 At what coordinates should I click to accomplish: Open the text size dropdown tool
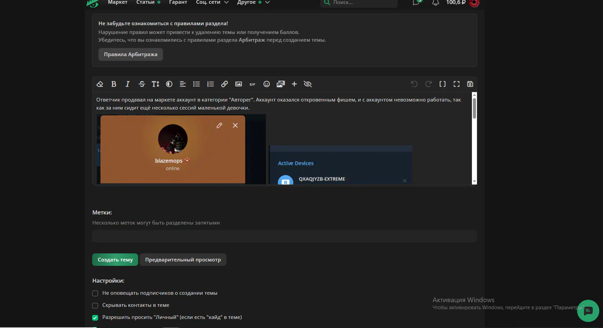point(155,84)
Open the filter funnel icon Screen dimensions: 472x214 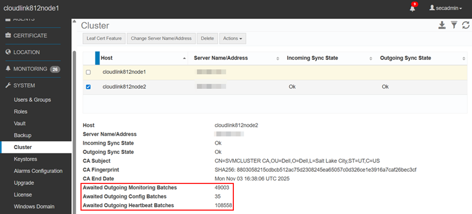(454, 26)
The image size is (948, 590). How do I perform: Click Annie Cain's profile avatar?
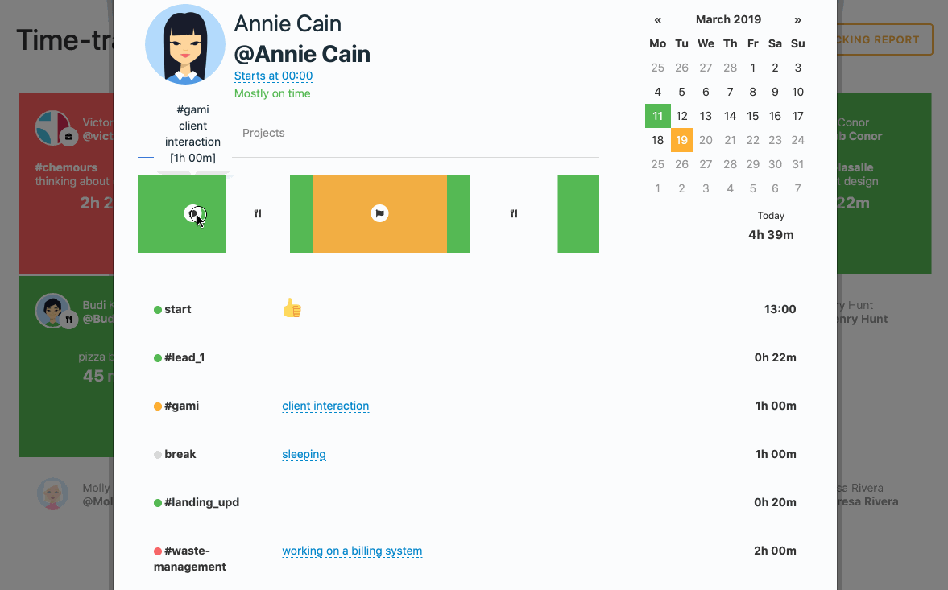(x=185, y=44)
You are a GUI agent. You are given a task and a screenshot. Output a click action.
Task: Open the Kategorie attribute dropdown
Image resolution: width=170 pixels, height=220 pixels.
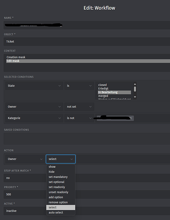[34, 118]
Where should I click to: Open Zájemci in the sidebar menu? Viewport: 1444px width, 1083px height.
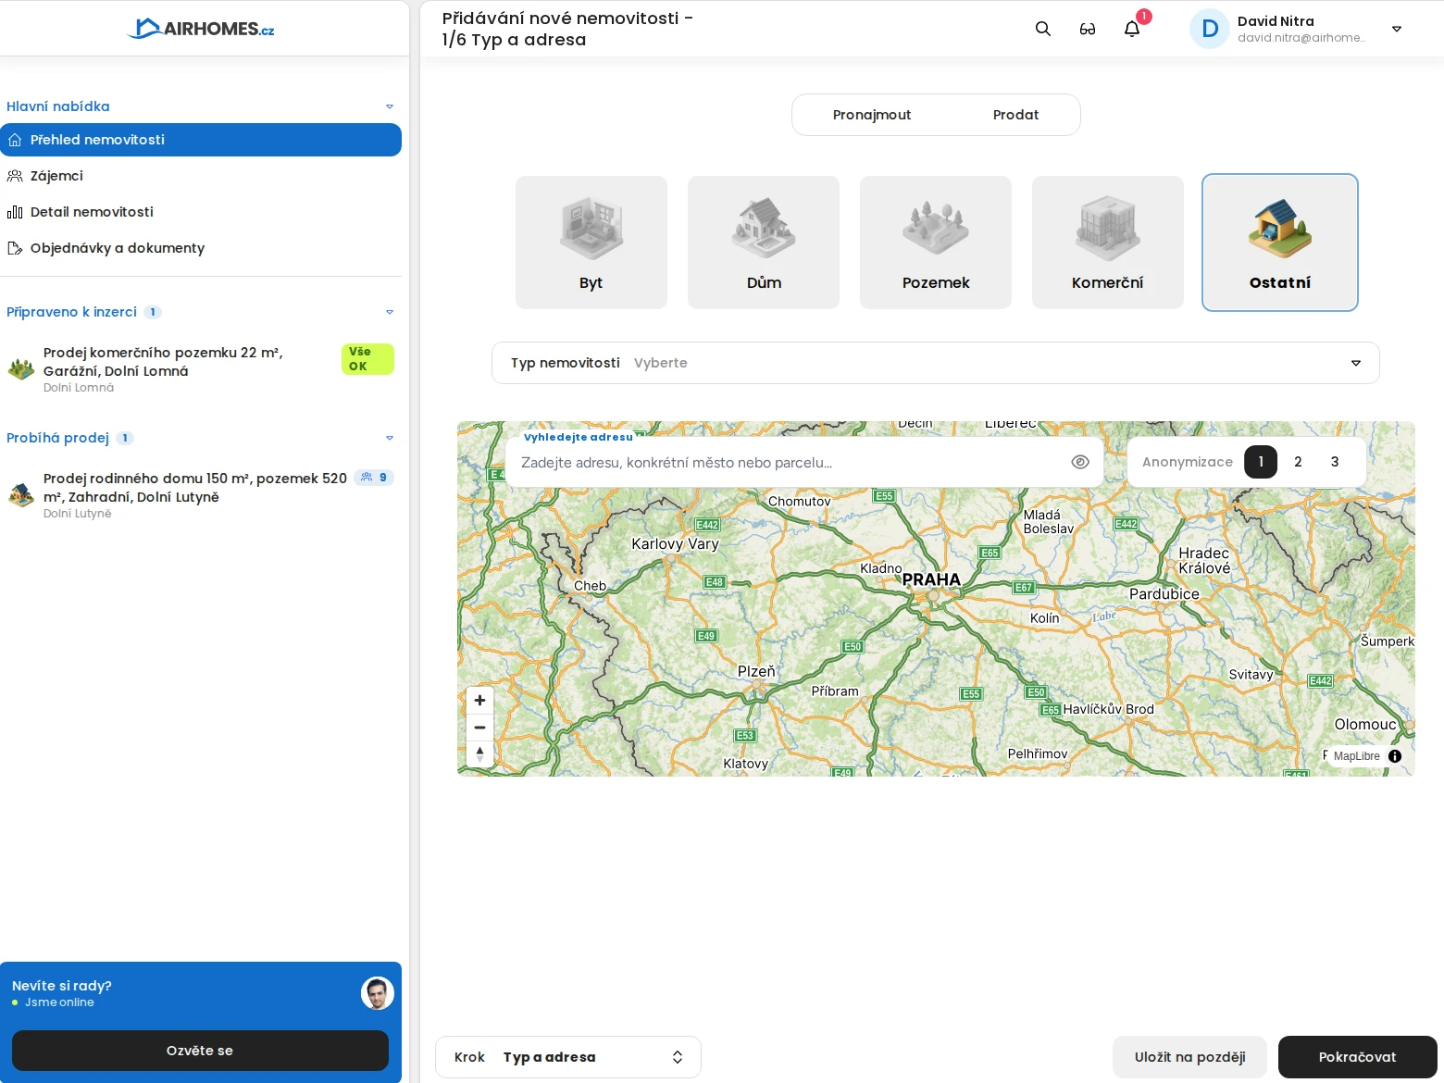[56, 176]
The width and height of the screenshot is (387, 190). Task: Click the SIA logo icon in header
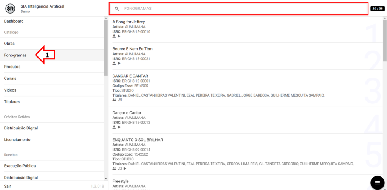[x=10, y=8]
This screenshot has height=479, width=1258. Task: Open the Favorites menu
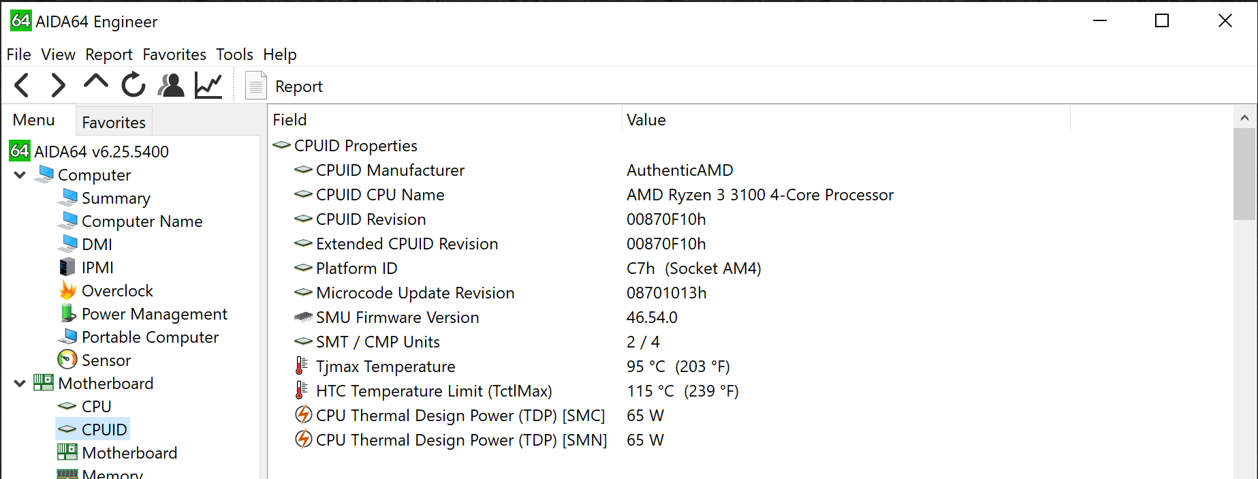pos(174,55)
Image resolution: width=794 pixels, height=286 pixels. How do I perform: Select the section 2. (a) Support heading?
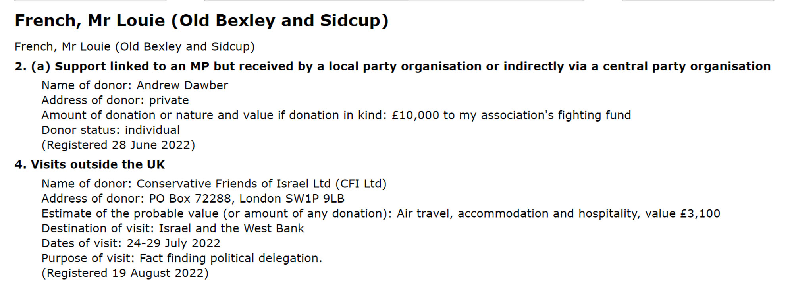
----
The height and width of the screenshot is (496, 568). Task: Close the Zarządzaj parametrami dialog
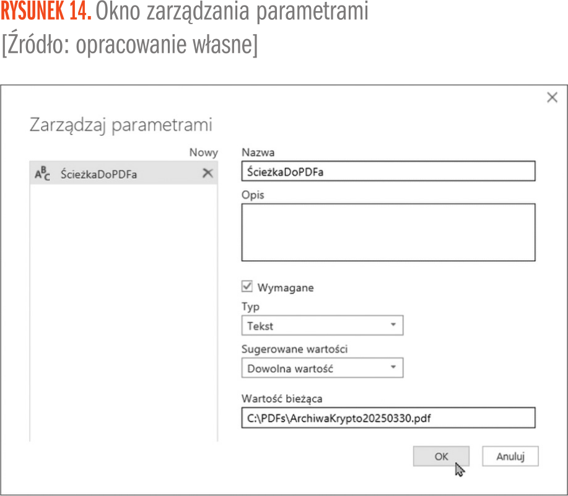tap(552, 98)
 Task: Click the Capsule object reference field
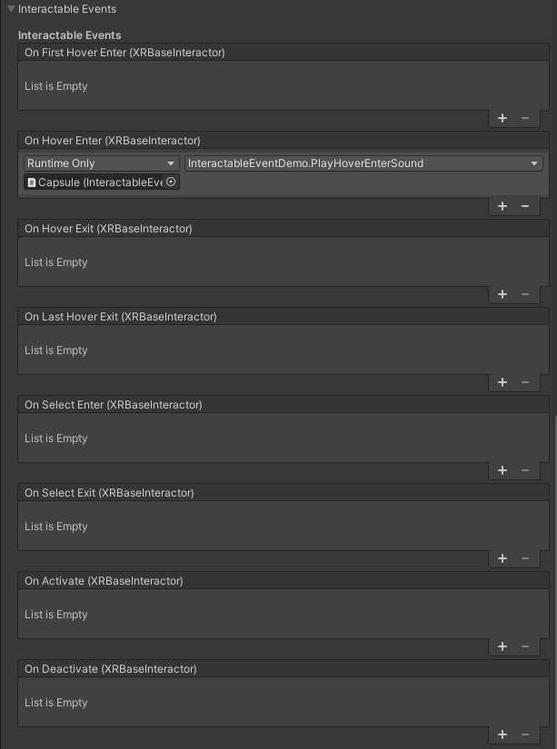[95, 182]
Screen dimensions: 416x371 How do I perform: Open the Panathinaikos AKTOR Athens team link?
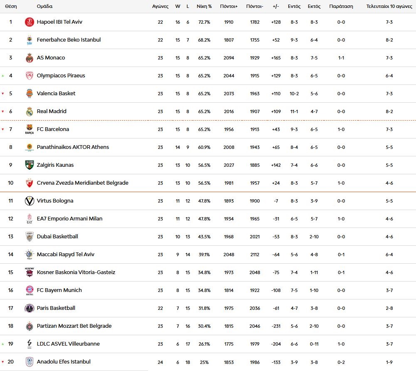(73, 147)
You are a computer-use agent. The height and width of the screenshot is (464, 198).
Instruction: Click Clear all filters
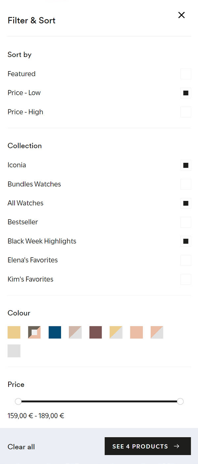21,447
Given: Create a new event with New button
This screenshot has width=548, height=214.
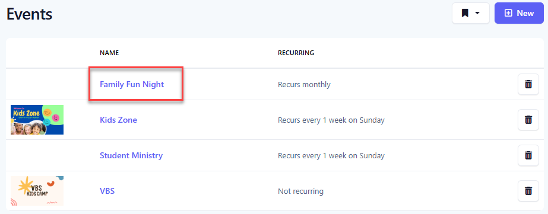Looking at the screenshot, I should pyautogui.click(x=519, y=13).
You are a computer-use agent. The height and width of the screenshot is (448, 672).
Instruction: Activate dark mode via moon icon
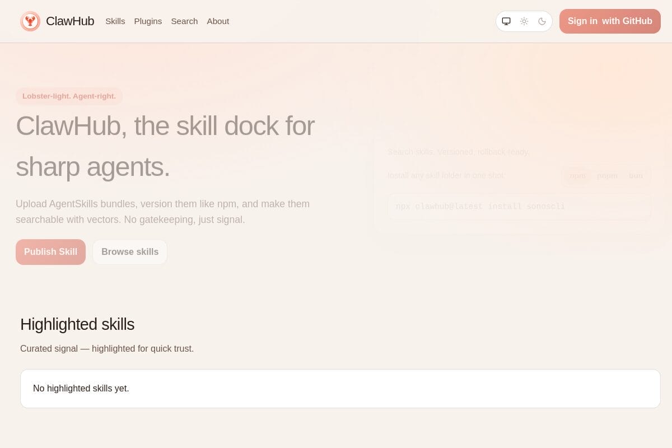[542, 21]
----
> **Instructions for the task**
Across the material above, how many lines include the word "agent"? Respond with nothing but the number.

> **Response for this exercise**
3